***** Material provided *****
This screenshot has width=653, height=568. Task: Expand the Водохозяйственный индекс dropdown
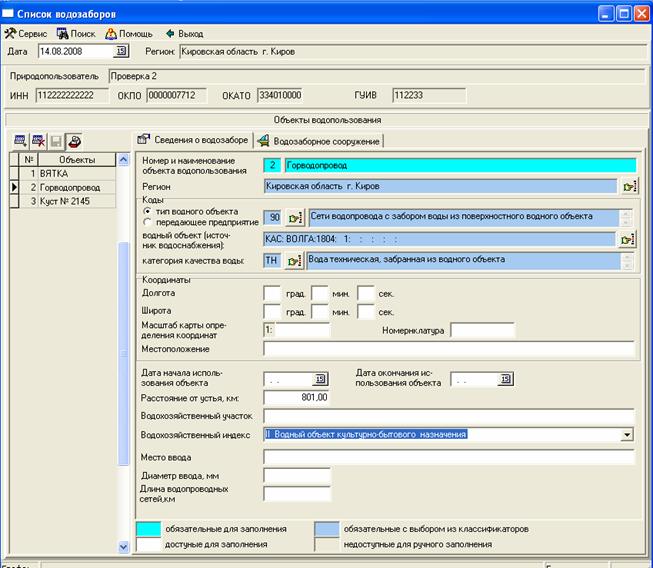click(627, 435)
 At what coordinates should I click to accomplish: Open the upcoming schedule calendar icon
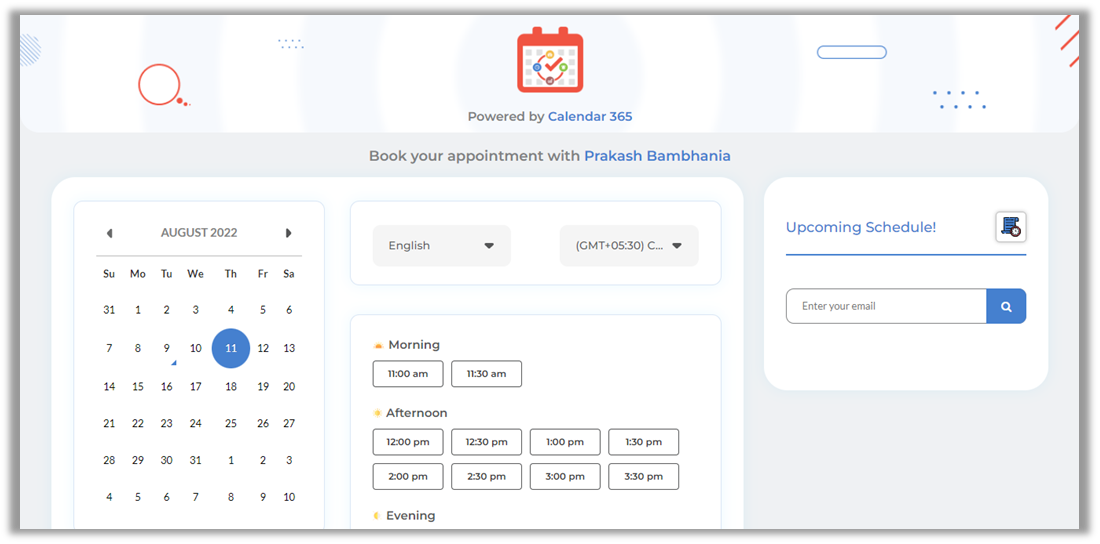click(x=1011, y=227)
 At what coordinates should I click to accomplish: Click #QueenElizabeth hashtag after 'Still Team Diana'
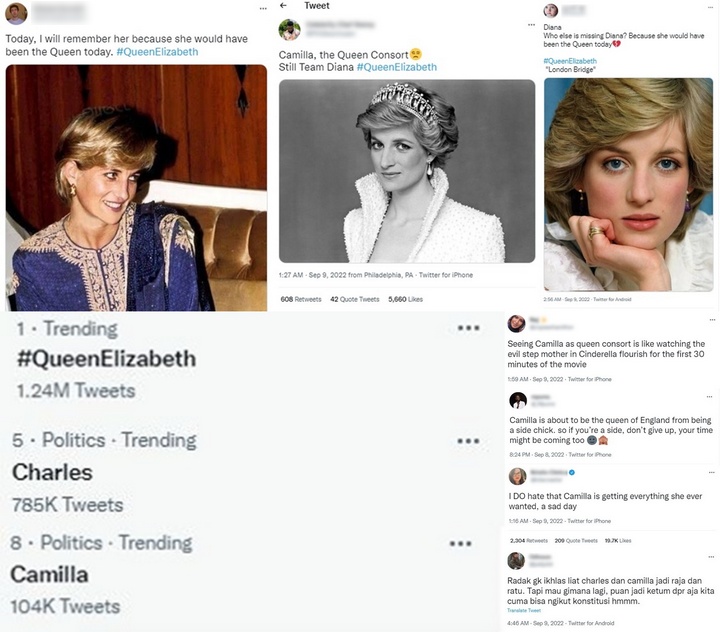[397, 67]
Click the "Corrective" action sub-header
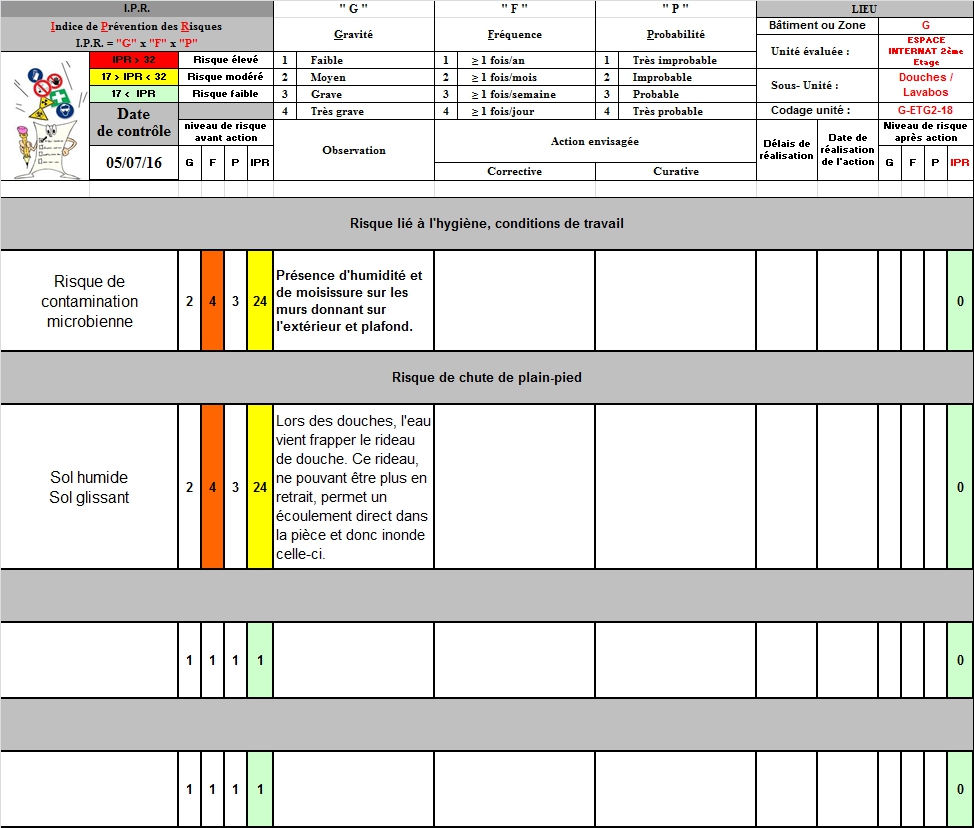974x828 pixels. coord(514,172)
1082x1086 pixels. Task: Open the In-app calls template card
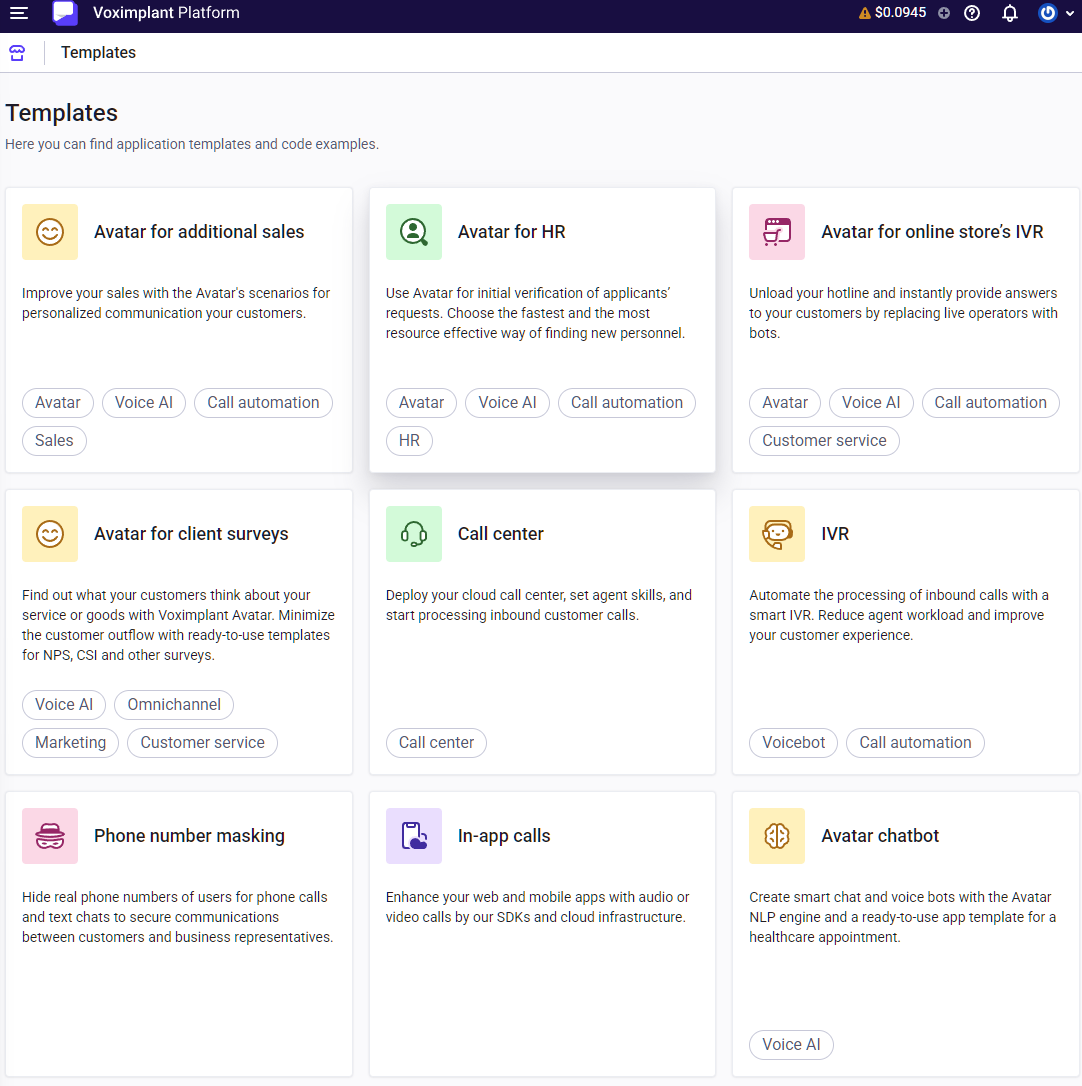click(504, 836)
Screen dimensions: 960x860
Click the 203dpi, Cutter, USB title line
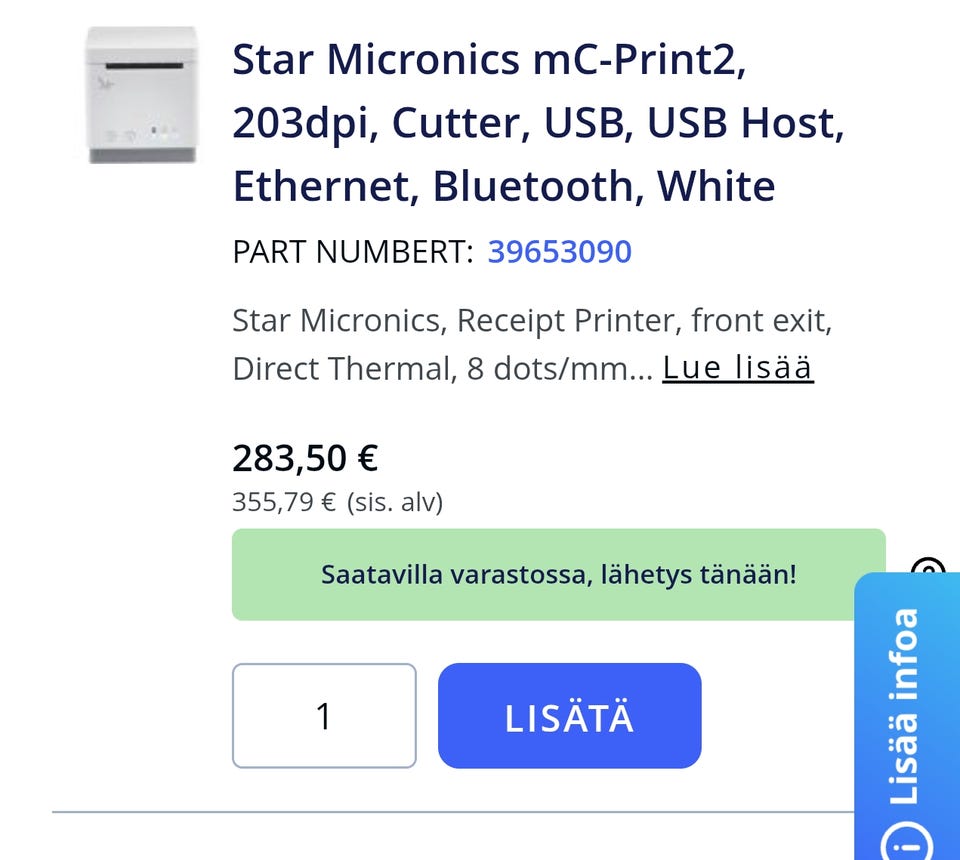(x=538, y=124)
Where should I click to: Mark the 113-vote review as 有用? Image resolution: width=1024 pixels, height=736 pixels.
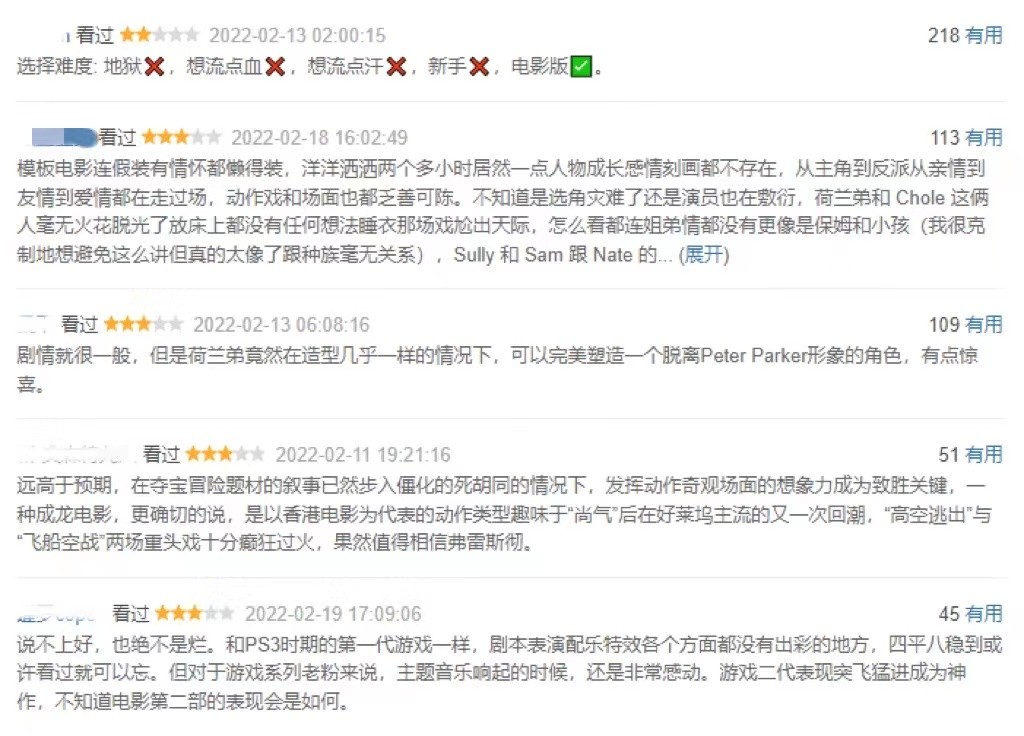click(x=984, y=138)
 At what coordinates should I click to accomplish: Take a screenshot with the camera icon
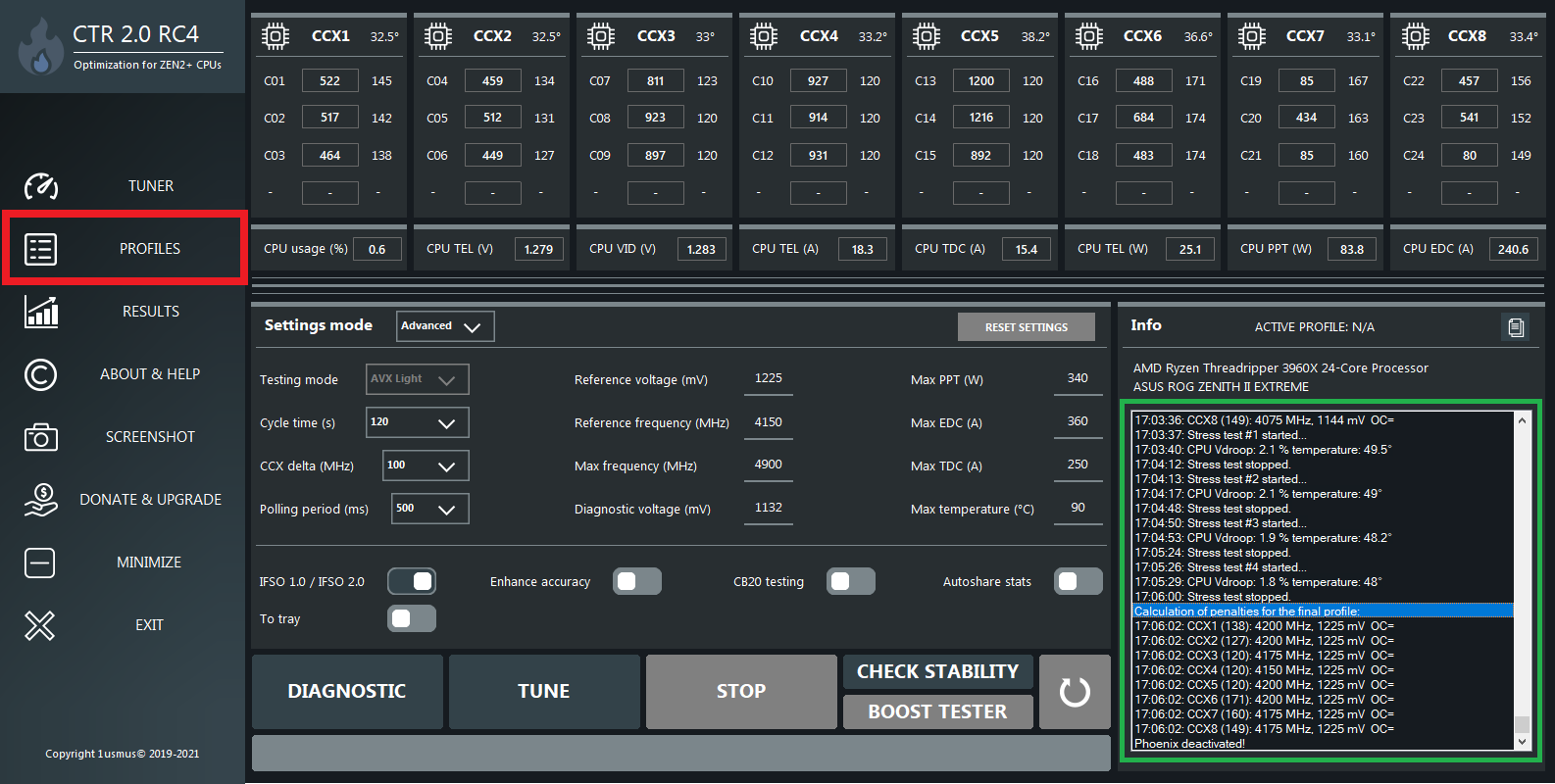[x=41, y=437]
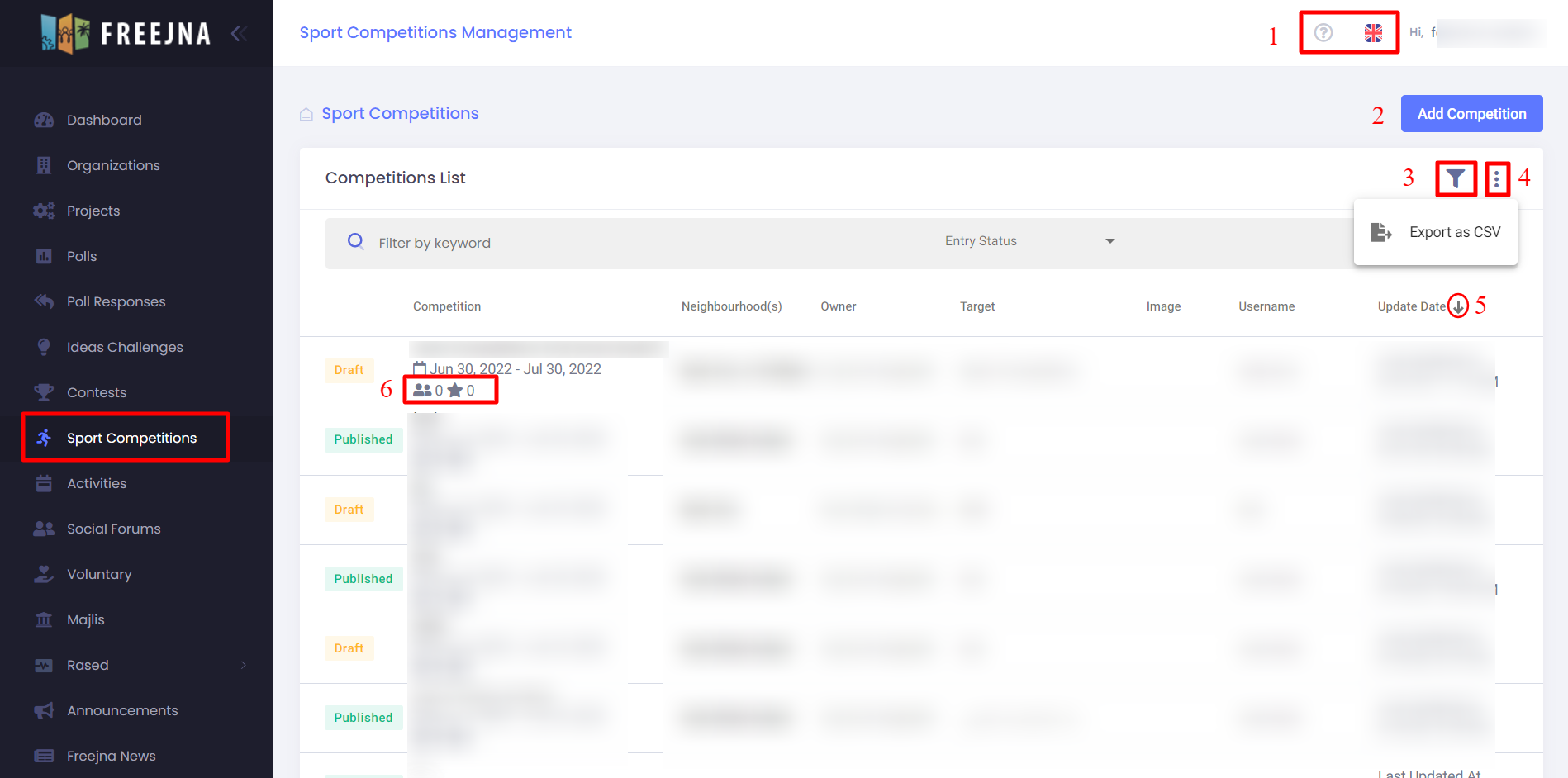The image size is (1568, 778).
Task: Open the filter funnel icon
Action: click(1455, 178)
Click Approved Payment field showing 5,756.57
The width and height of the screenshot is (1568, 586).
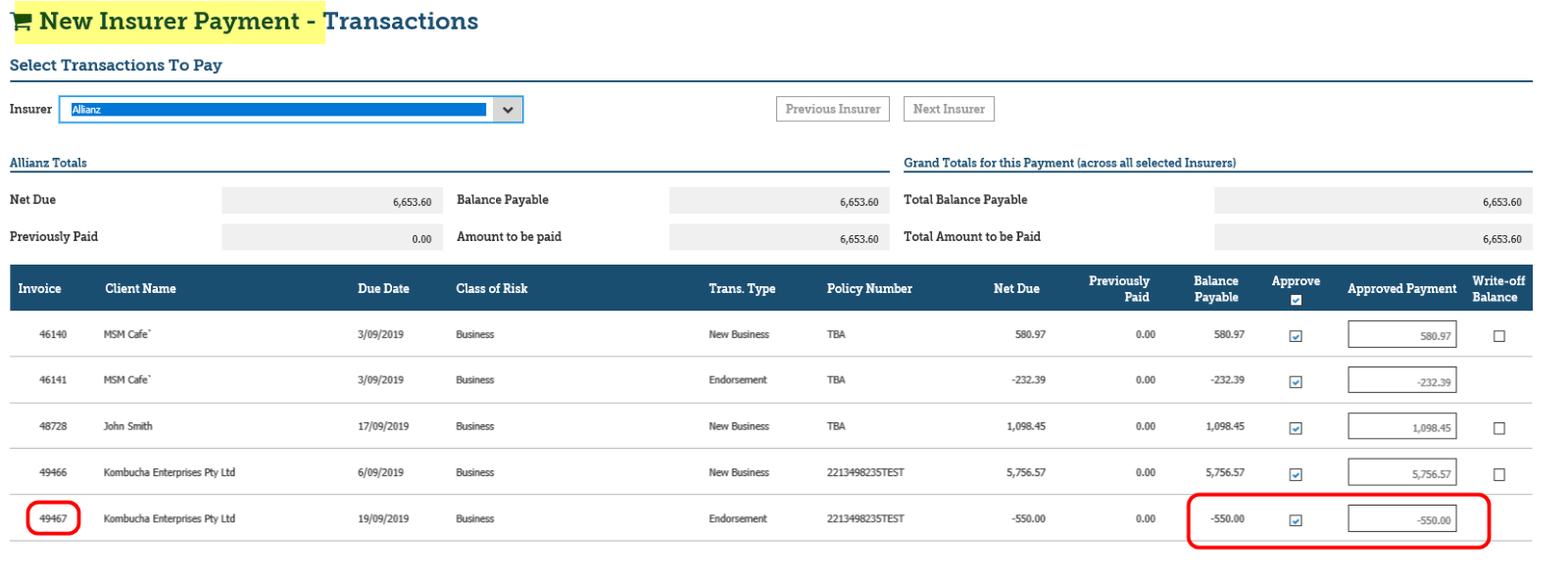[x=1401, y=472]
*****
* [What to produce] Please print the data above once more, exactly and without images.

* [Answer space]
This screenshot has width=653, height=568. Task: Expand the Водохозяйственный индекс dropdown
click(627, 435)
 At what coordinates should I click to accomplish: Open the upcoming schedule calendar icon
click(x=1011, y=227)
 At what coordinates should I click to accomplish: Click #QueenElizabeth hashtag after 'Still Team Diana'
[397, 67]
Click the "Corrective" action sub-header
974x828 pixels. coord(514,172)
1082x1086 pixels. Task: Open the In-app calls template card
click(504, 836)
Screen dimensions: 960x860
Click the 203dpi, Cutter, USB title line
(x=538, y=124)
Where should I click to: Mark the 113-vote review as 有用? Image resolution: width=1024 pixels, height=736 pixels.
click(x=984, y=138)
 At what coordinates should I click to accomplish: Take a screenshot with the camera icon
[x=41, y=437]
The image size is (1568, 778).
Task: Open the filter funnel icon
Action: click(1455, 178)
Click Approved Payment field showing 5,756.57
The width and height of the screenshot is (1568, 586).
[x=1401, y=472]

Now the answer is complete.